◆ Given instruction ◆
Continue the article on the Southern Artery in Quincy from its last sentence.

◆ Text section ◆
■ ■ ■ ■ ■
Southern Artery is a street in Quincy, Massachusetts. For much of its length it is a major arterial street which is used by an average of over 30,000 Boston area commuters daily.

Route description
Route 3A enters Quincy from the south at Weymouth Fore River onto Washington Street. Northbound on 3A, as Washington Street intersects Southern Artery, Route 3A turns north toward Dorchester and Interstate 93 along Southern Artery. In this section, Southern Artery is a heavily commercialized four lane undivided strip.

Among points of interest in this area is the Souther Tide Mill near the west end of Town River Bay. Built in 1806, the tide mill was partly owned by the Adams family and is the oldest surviving mill of its kind in the nation. The city of Quincy is working with preservationist groups to create a historical and recreational park at the mill. Farther north along the route is the site of the world's first Dunkin' Donuts shop, established in 1950 at 543 Southern Artery. The lot is occupied by a newer Dunkin' Donuts store which includes a small plaque inside commemorating this history.

At the end of the heavily commercialized section, Southern Artery intersects Coddington Street (south side) and Sea Street (north side) at the Quincy Police Department headquarters. Also at corners of this intersection are Quincy High School fields and Mount Wollaston Cemetery, Quincy's largest burial ground.

After crossing Coddington Street, Southern Artery passes the cemetery and into a residential area, ending at Furnace Brook Parkway. From there Route 3A continues to Hancock Street along a former stretch of Southern Artery that in 2001 was renamed the Merrymount Parkway.
■ ■ ■ ■ ■
◆ Given information ◆

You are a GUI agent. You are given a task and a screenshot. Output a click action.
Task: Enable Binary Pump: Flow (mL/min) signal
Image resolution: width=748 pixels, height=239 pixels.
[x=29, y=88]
■ ■ ■ ■ ■
◆ Response to the task ◆
For southbound Route 3A travelers reversing this trip, the drive along Southern Artery ends at the intersection with Washington Street along which Route 3A continues to Weymouth. Southern Artery in fact extends from this intersection as a two lane street south to Quincy Avenue as the initial stretch of Route 53 through a quieter residential section of Quincy Point.

History
Southern Artery was originally part of historic New England Route 6 of the New England Interstate road marking system developed in the 1920s. The section of NE6 from Jamaica Plain through Dorchester into Quincy was called Southern Artery by the Massachusetts Highway Commission. Large portions of the route retained the original street names such as Morton Street and Codman Street (now Gallivan Boulevard) through Boston along the route now designated Route 203,  as did the portion along Hancock Street in Quincy. The street called Southern Artery was newly constructed in 1926 and retains the highway name.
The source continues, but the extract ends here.